WHAT THE TASK REQUIRES:
At the line that includes "At what coordinates should I click to accomplish: Open 人员利用率", begin writing out the entries below exactly, and continue through the last line without adding anything.

[[ EXTRACTED ENTRIES open ]]

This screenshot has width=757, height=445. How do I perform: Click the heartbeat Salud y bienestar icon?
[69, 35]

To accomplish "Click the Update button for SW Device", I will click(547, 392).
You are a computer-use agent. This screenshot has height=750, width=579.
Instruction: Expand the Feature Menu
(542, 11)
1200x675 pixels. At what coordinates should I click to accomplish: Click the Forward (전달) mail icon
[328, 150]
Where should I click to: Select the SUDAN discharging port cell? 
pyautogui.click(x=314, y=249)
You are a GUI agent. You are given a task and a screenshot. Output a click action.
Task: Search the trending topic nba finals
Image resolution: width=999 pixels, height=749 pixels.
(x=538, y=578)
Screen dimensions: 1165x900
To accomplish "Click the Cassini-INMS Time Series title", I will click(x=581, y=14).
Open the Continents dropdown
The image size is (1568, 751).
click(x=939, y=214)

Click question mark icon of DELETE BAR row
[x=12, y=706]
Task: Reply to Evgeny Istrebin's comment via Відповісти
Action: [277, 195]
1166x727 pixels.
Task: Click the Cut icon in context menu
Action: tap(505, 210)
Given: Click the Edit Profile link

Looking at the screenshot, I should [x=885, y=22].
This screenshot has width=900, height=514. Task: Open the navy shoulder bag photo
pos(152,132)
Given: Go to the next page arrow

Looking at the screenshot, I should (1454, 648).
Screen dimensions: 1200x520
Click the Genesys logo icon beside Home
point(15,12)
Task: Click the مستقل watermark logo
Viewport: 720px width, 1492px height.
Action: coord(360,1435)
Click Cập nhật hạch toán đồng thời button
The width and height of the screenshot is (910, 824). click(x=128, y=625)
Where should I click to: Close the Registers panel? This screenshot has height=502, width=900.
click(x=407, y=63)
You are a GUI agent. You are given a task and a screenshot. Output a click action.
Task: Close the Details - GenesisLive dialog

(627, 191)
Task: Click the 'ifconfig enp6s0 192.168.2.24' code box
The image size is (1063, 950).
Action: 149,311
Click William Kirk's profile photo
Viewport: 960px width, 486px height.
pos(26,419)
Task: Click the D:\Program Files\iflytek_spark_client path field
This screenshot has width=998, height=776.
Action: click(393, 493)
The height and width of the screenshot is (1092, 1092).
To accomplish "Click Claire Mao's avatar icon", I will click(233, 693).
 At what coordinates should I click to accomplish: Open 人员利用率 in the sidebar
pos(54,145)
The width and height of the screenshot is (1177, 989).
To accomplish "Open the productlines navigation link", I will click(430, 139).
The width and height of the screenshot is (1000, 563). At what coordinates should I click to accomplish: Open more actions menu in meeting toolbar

[[ EXTRACTED ENTRIES closed ]]

EXERCISE ANSWER:
 At what coordinates should I click to accomplish: Open 人员利用率 in the sidebar
pos(54,145)
The width and height of the screenshot is (1177, 989).
To accomplish "Open the productlines navigation link", I will click(430, 139).
The width and height of the screenshot is (1000, 563). At what coordinates should I click to accomplish: Open more actions menu in meeting toolbar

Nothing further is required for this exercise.